• **Dataset records**

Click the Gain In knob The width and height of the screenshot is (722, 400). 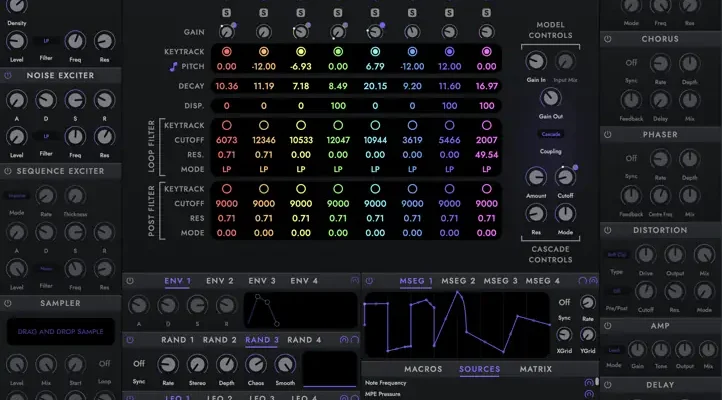coord(536,62)
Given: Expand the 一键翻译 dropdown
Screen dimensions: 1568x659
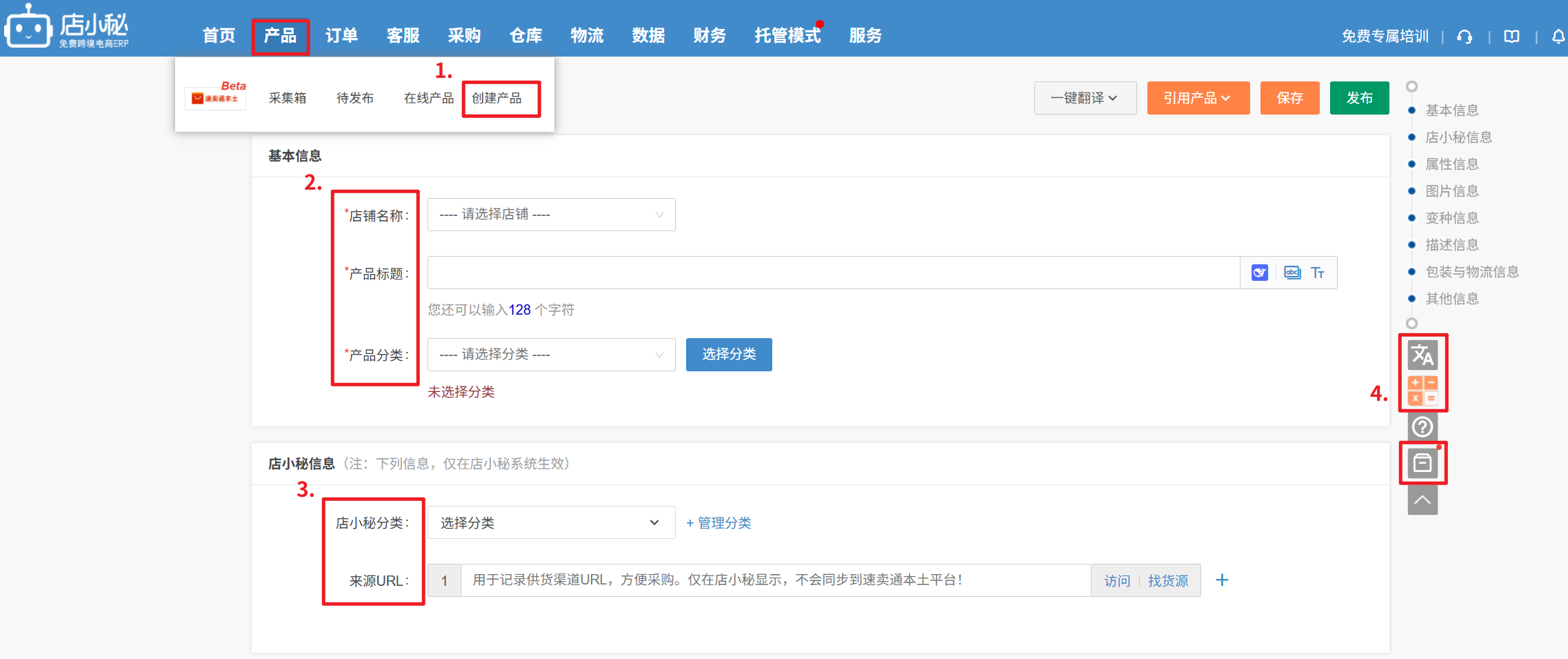Looking at the screenshot, I should point(1085,98).
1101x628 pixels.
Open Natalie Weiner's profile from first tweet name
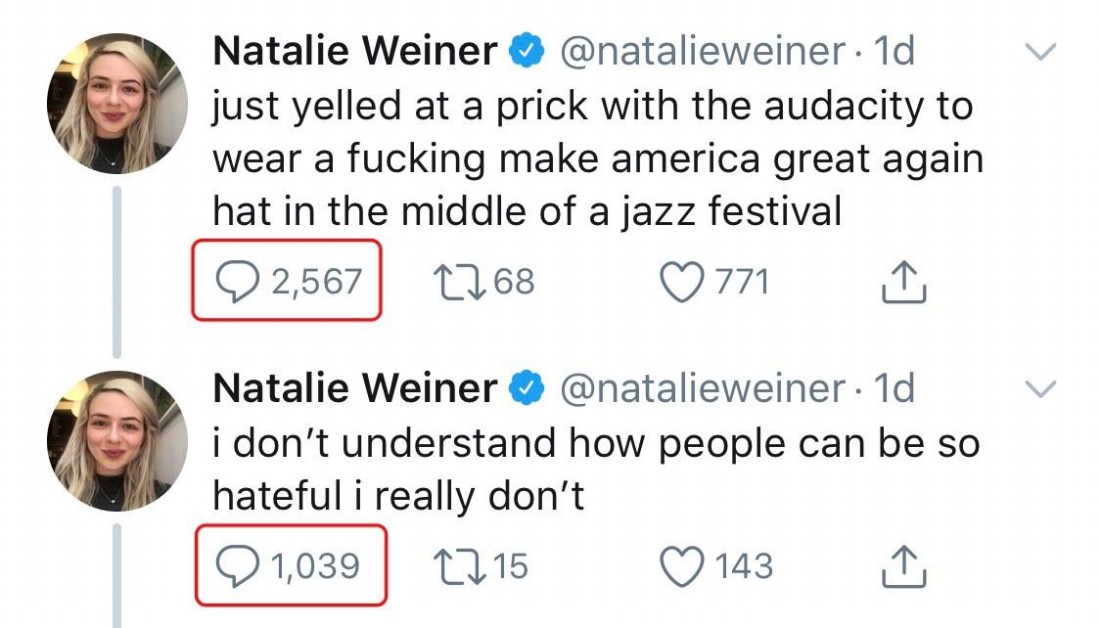click(355, 52)
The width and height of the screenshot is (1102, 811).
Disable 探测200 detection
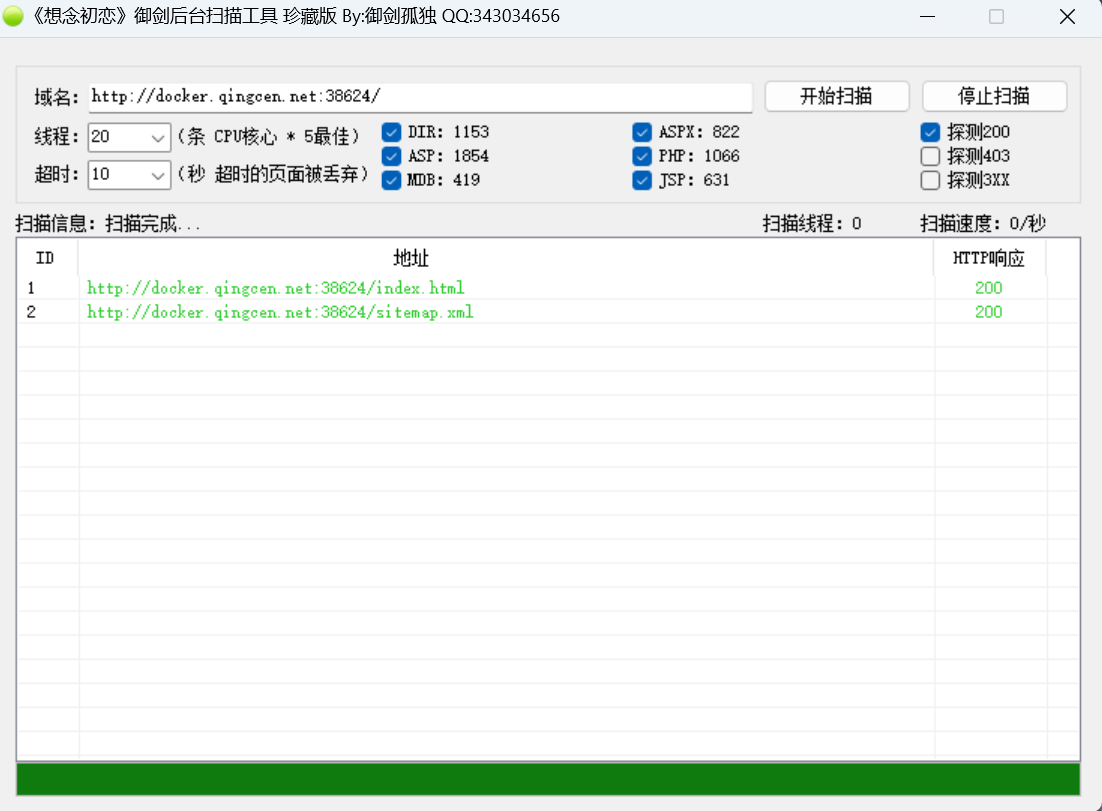click(x=930, y=132)

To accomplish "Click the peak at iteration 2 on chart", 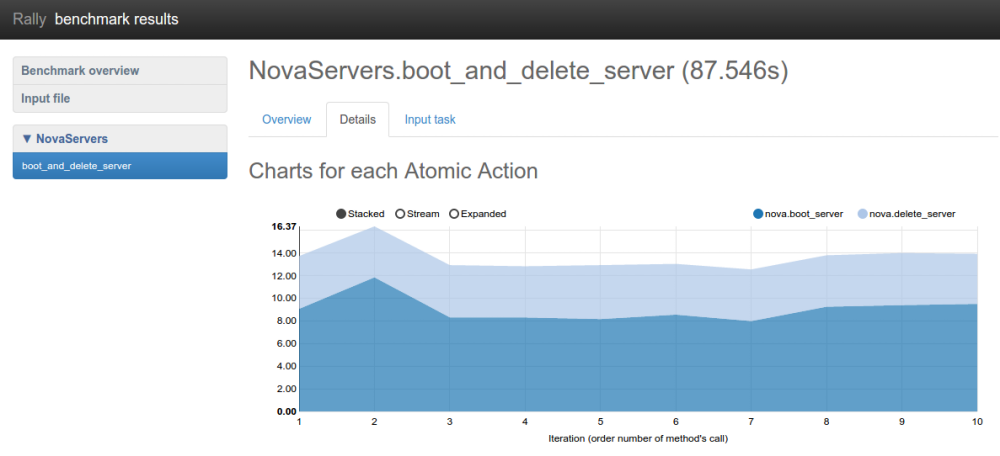I will click(375, 228).
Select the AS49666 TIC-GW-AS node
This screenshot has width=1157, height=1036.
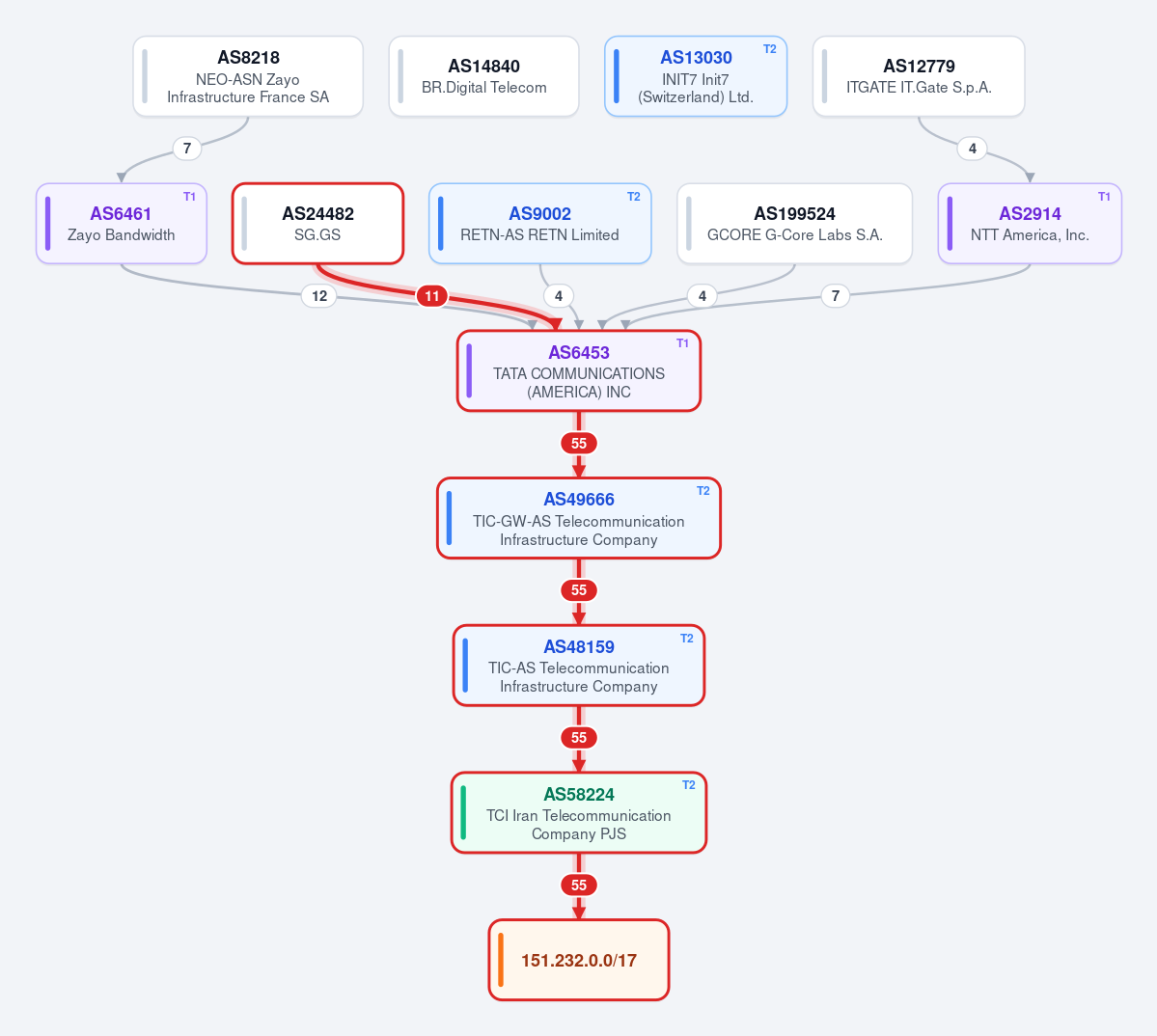(579, 518)
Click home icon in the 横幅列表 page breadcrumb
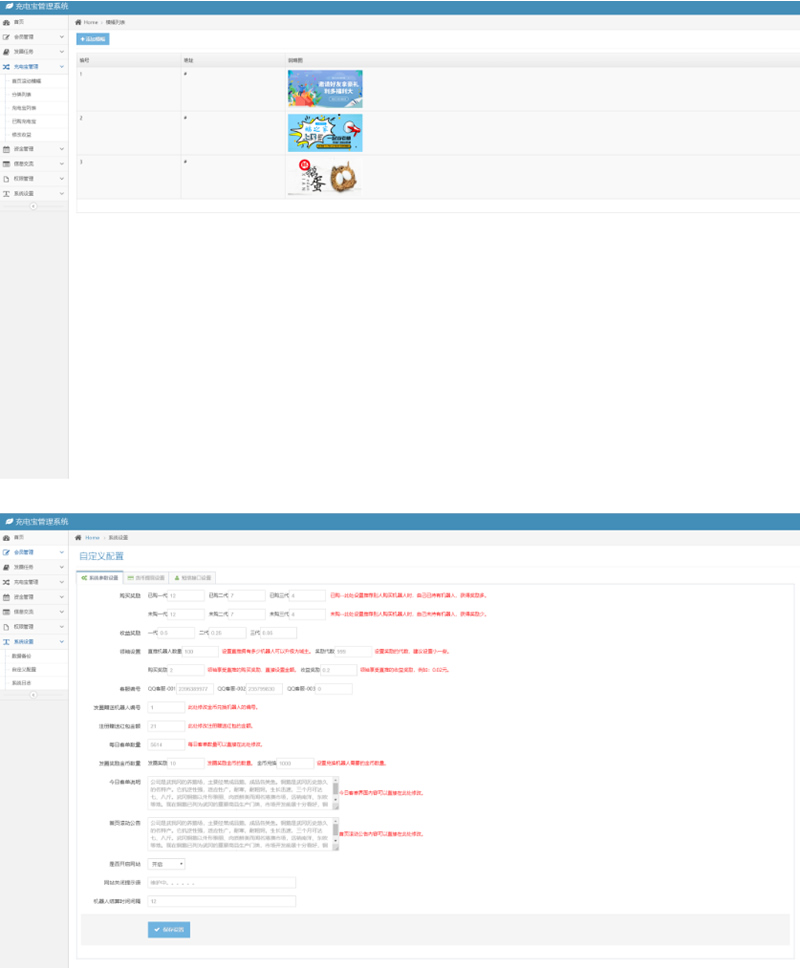Screen dimensions: 800x968 tap(79, 21)
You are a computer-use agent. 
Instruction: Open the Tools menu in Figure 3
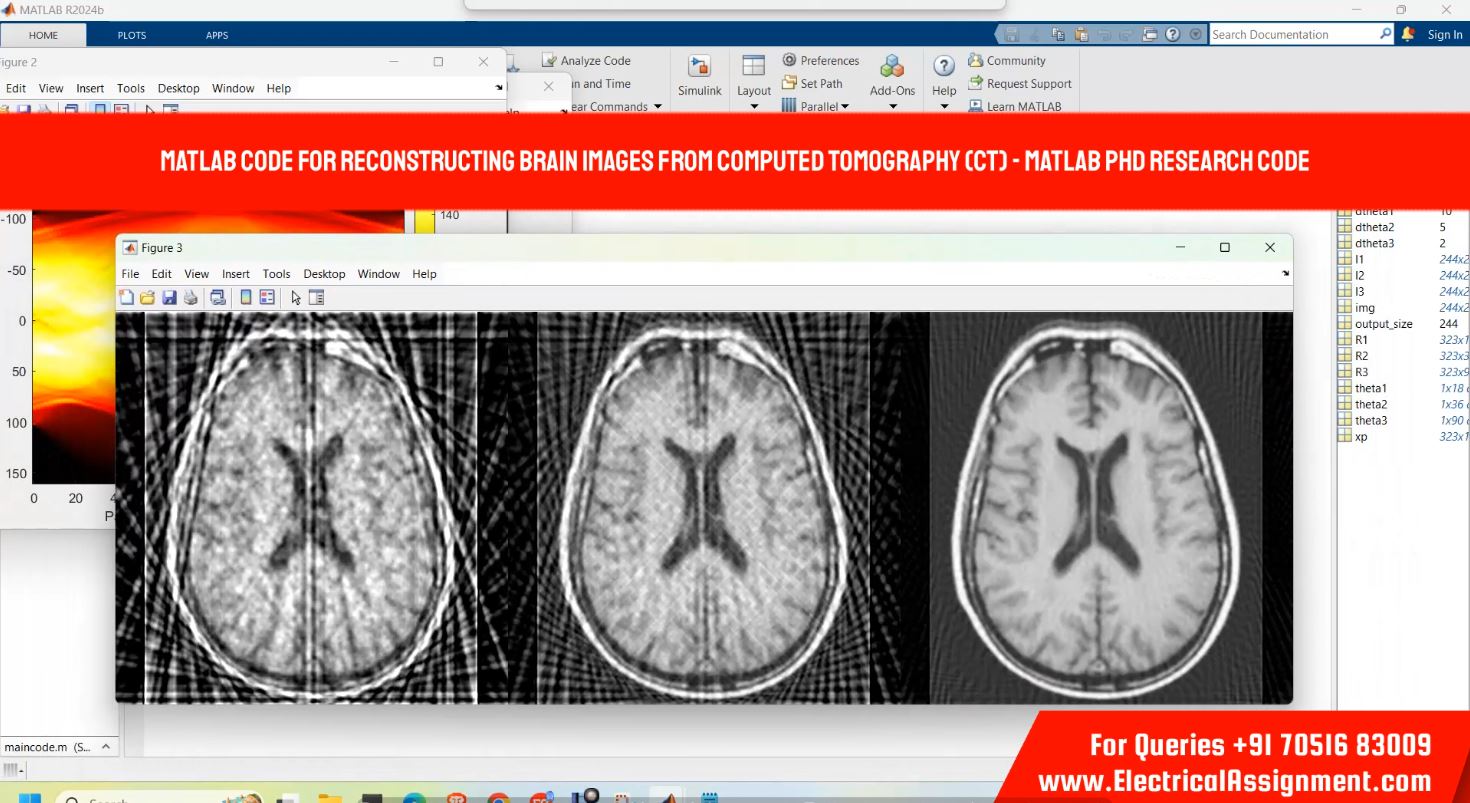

• **Task**
Each line from the one with "You are a computer-use agent." through the end of the entries should be reproduced exactly. Leave out the pictures.

• **Answer section**
You are a computer-use agent. 
Instruction: Open the Tools menu in Figure 3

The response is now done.